Figure 1. Predicted trust in governments by the interaction between clarity of responsibility index and losing job during the pandemic.
Source: author’s calculation of marginal effects obtained from the multilevel regression model
I demonstrate that trust formation during crises diverges from peaceful times. While in ordinary times, trust is supposed to be lower under more united and cohesive governments who bear responsibility for policies, this outcome proves to be valid only for respondents who lost the job permanently. The harsh economic circumstances push them to blame incumbents when it is more evident to understand the governmental balance of power. Temporarily unemployed and employed individuals, in contrast, appreciate the united and coherent actors who can manage the pandemic. Such groups value the certainty over ambiguity and may experience the ‘rally around the leaders’ effect’ (e.g., Yam et al. 2020). Overall, these findings partially contradict the economic voting literature showing that higher clarity leads to lower governmental support (Hobolt, Tilley, and Banducci 2013).

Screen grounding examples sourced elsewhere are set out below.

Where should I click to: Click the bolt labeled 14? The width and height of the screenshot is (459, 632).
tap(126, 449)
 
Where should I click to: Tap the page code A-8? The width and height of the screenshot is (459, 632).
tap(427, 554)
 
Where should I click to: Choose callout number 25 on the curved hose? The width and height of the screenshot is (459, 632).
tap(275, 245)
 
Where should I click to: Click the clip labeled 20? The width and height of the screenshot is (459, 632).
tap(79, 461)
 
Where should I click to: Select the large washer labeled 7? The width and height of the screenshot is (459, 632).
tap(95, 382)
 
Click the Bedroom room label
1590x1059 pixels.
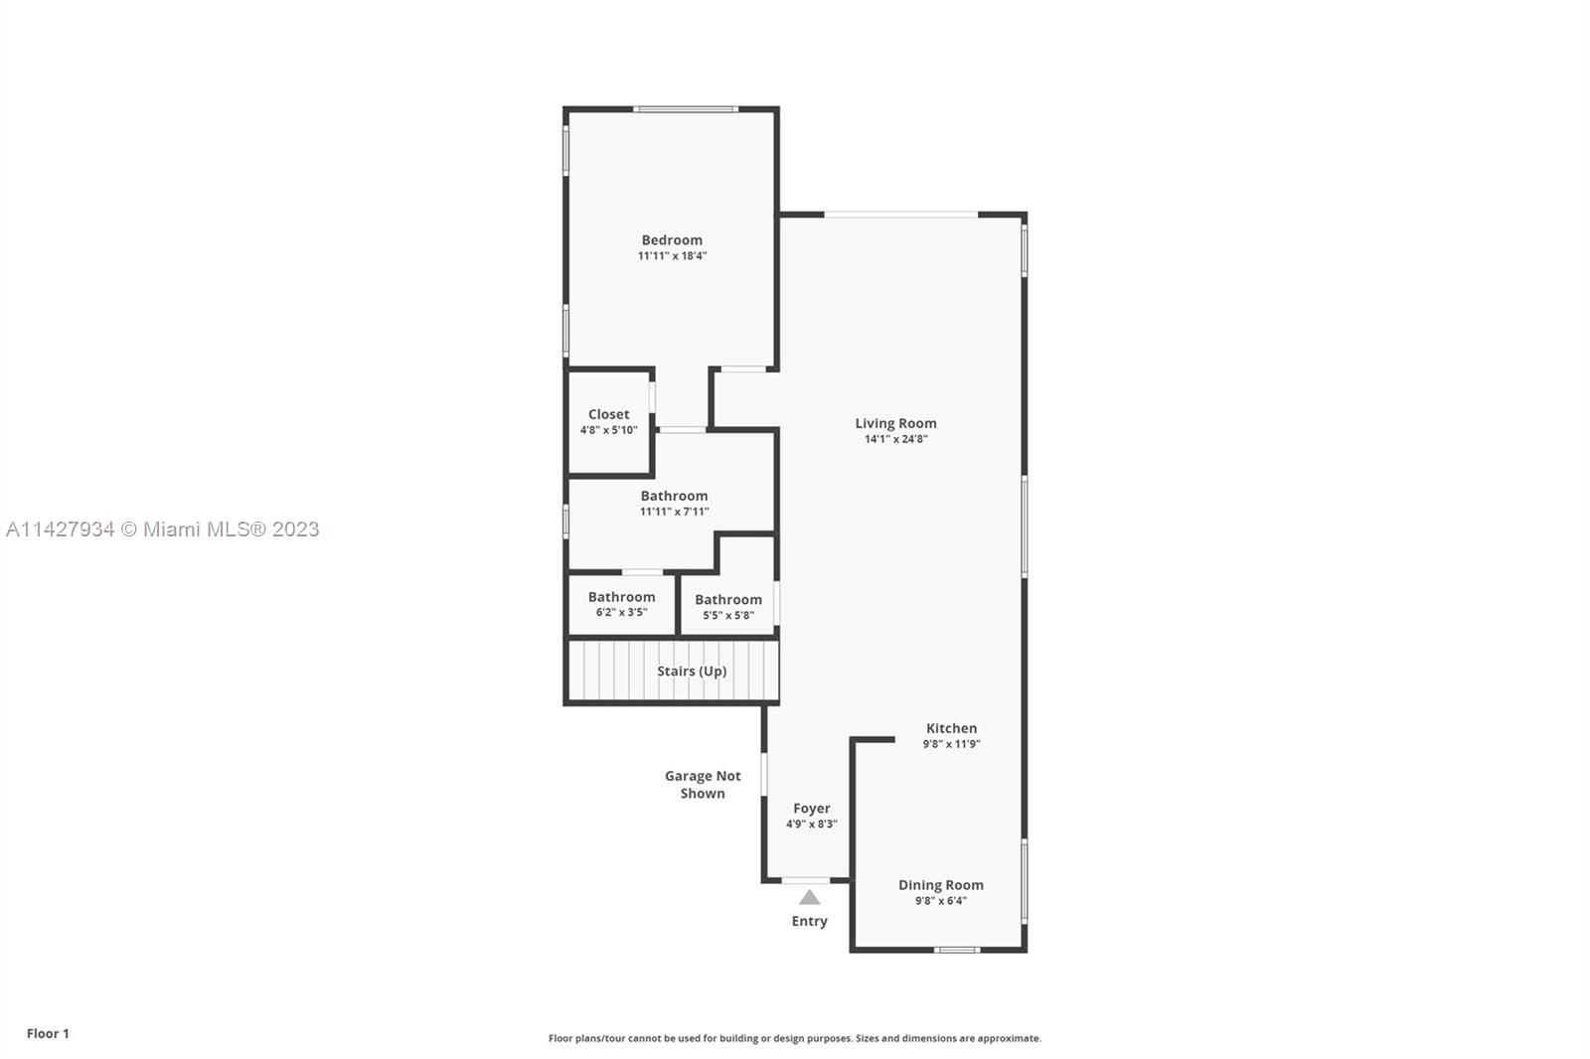pos(672,239)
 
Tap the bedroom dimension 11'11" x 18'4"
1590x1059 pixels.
pos(672,255)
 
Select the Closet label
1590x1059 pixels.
pos(608,414)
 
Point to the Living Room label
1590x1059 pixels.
pos(895,424)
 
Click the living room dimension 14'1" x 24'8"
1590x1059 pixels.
pos(895,439)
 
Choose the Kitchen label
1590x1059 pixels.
pos(951,728)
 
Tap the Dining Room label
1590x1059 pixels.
pos(940,885)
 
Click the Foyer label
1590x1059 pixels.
pos(811,809)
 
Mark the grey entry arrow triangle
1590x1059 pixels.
pos(809,898)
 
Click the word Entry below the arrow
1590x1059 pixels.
pos(809,921)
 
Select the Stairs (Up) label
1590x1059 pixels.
pos(692,671)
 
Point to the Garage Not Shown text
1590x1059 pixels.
pos(703,784)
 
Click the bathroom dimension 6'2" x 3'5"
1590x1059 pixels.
pos(621,612)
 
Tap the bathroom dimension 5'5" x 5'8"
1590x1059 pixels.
pos(728,615)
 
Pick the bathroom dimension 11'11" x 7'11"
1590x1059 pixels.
pos(674,511)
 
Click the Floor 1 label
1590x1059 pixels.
pos(49,1033)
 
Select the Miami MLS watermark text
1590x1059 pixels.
pos(163,530)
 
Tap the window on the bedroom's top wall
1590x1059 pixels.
pos(685,109)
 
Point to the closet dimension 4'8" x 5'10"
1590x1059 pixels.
pos(608,429)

This mechanism coincides with the theory only for respondents who lost the job permanently.
 Cabinets composition accounts for the period of the survey April – July 2020. Note that in Romania, the new coalition cabinet was formed in December 2020, consisting of the National Liberal Party, USR-PLUS Alliance, and Democratic Union of Hungarians (Casal Bértoa, F. 2021).
 The interaction effect between clarity index and losing a job is statistically significant (p-value <0.001**, t-statistic). The confidence intervals are computed on a 90% level and are overlapped due to the low difference between employment levels on the segment with low values of clarity index.